According to Brent Radcliffe’s article “The Fab Five:  South Africa Joins BRIC”
(http://financialedge.investopedia.com/financial-edge/0411/The-Fab-Five-South-Africa-Joins-BRIC.aspx), South Africa’s addition may surprise some.  It’s smaller by population and size of its economy than the original four.  But it does represent a link the emerging economies throughout the continent.  (In fact China and India are already active investors throughout the Africa.  This extends their ties.) Radcliffe points out the addition of South Africa gives this group of developing (and emerging) economies representation on three continents along with a strong presence (Russia) in Eastern Europe.   
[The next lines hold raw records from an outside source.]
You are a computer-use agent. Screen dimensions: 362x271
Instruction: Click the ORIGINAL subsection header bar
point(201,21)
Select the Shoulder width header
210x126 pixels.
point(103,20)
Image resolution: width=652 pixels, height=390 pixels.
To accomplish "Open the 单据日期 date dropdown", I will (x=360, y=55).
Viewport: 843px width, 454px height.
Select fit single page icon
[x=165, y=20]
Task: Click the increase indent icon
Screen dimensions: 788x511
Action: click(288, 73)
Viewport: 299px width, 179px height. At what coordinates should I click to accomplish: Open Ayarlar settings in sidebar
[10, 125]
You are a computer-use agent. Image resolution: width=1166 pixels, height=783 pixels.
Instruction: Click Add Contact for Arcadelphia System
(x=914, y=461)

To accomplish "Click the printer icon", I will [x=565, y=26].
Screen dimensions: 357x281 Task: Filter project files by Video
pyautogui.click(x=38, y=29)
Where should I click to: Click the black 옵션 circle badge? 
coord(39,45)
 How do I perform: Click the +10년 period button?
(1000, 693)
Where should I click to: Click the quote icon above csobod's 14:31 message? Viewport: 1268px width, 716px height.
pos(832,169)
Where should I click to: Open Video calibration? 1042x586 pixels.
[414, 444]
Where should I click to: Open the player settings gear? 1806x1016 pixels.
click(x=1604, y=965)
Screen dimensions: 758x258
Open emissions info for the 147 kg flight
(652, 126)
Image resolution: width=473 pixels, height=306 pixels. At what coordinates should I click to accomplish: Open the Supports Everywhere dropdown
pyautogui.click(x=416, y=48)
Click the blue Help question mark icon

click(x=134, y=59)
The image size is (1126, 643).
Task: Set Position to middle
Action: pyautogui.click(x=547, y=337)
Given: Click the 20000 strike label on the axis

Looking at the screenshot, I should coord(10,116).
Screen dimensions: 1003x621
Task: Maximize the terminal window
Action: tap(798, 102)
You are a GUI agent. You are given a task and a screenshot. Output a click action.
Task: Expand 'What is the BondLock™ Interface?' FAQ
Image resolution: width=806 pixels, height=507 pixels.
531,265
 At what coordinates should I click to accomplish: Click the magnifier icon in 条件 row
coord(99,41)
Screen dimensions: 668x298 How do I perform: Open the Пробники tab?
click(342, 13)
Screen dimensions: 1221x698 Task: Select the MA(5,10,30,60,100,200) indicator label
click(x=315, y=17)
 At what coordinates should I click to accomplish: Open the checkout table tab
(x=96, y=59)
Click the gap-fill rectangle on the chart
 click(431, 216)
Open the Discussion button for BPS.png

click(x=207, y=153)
While articles will explore what this means for investors, the major industrialized nations, and the world trade agreements there’s another question to consider:  What will this mean for South Africa?  Writing in Times Live,  Abdullah Verachia explores this question in his article "SA needs to step up to the Bric plate."
http://www.timeslive.co.za/sundaytimes/article1043854.ece/SA-needs-to-step-up-to-the-Bric-plate
He considers this an opportunity for South Africa, one that requires thoughtful consideration of how to proceed in order to obtain the benefits of "membership".  He concludes his articles by saying:

“Individuals, companies and countries have to find new compasses to navigate the new economic path. South Africans know the way. It is how we chart that road that will make all that difference.”

We will all watch with interest as South Africa moves from being known to many as the host of a successful World Cup to an increasingly important member of the global trade community.